Work instruction:
The answer must consist solely of the lines from the line with "Close the Batch import dialog" to the end of the data below, transcribed exactly and with no pictures.

Exercise data:
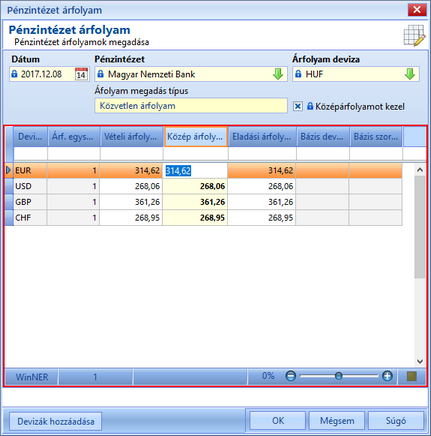This screenshot has width=431, height=436.
Task: Click the Közvetlen árfolyam type field
Action: (x=191, y=106)
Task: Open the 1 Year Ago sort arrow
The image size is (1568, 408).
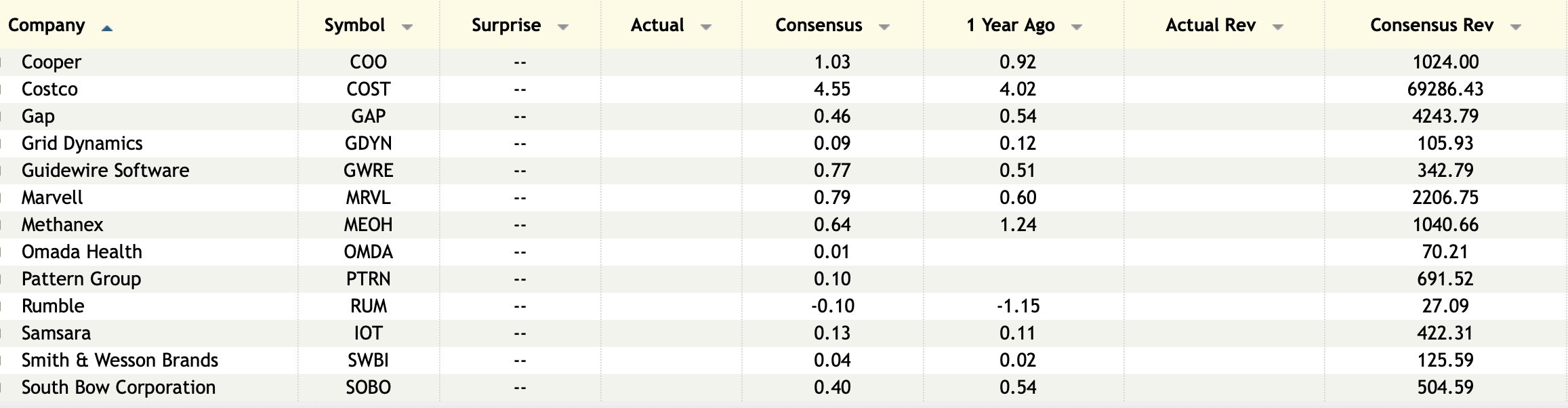Action: pyautogui.click(x=1076, y=28)
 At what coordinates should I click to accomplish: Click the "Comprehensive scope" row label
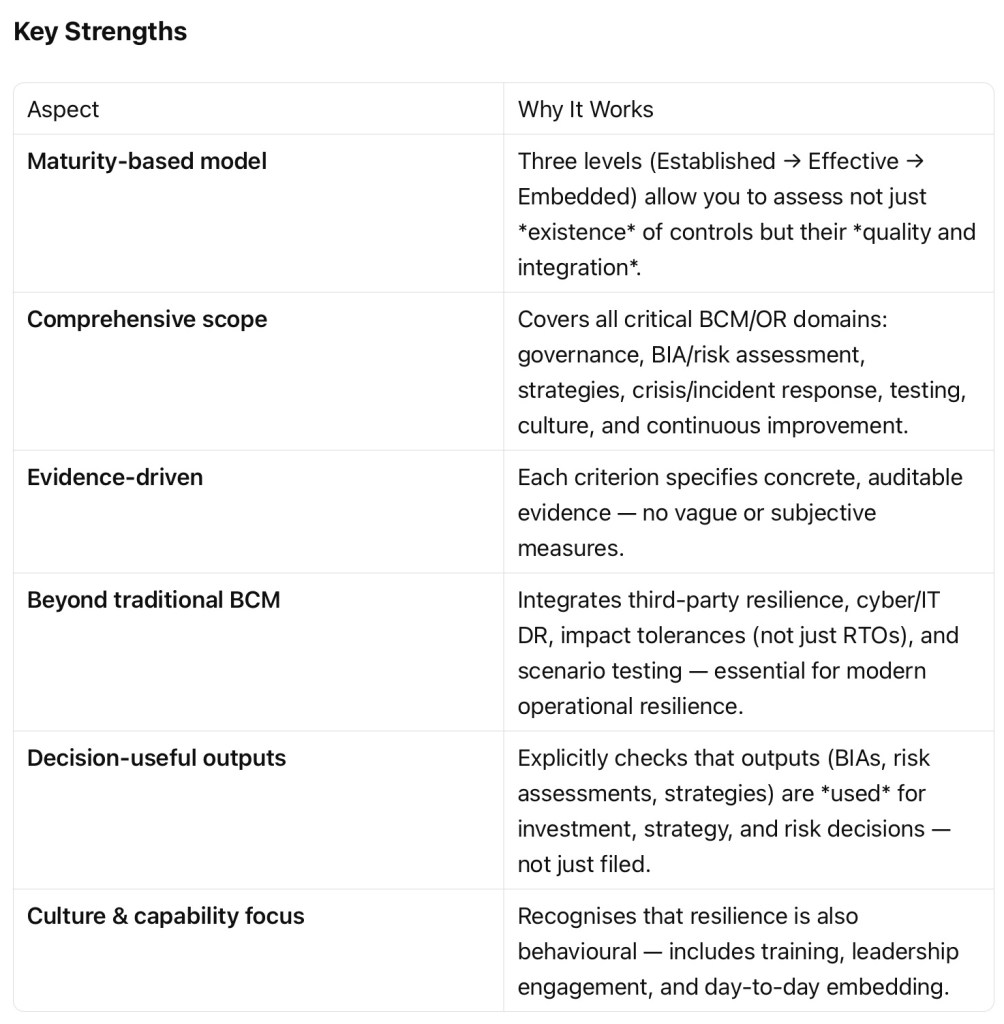(147, 319)
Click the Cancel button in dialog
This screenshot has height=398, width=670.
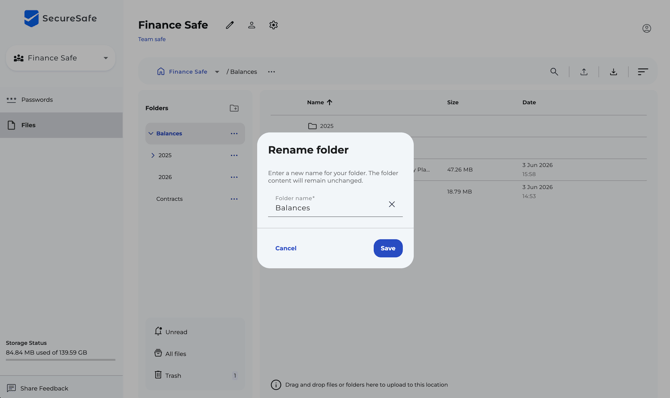(286, 248)
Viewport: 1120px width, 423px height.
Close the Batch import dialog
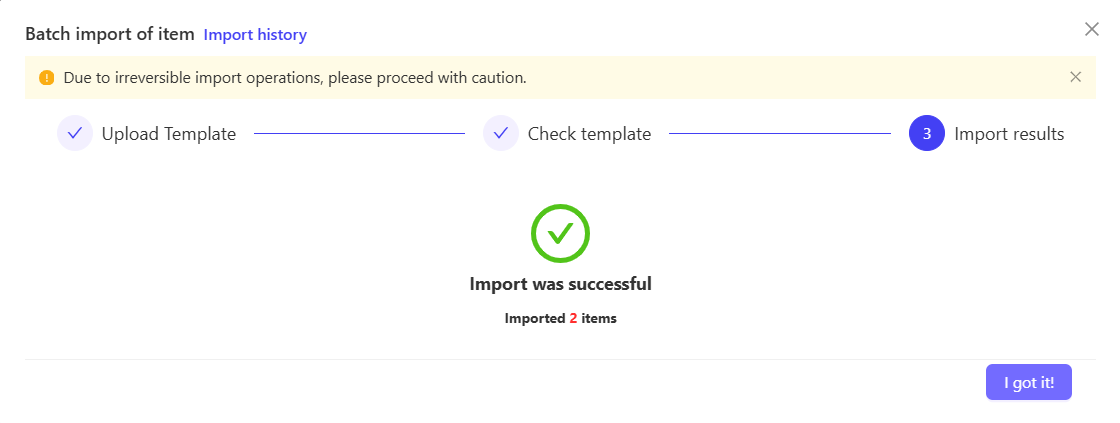tap(1091, 29)
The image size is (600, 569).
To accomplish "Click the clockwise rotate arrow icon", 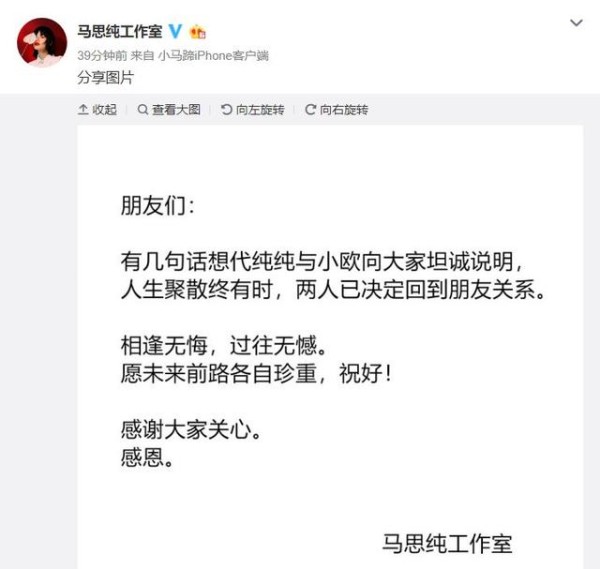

Result for this task:
Close the Batch import dialog
tap(1091, 29)
The image size is (600, 569).
To accomplish "Click the clockwise rotate arrow icon", 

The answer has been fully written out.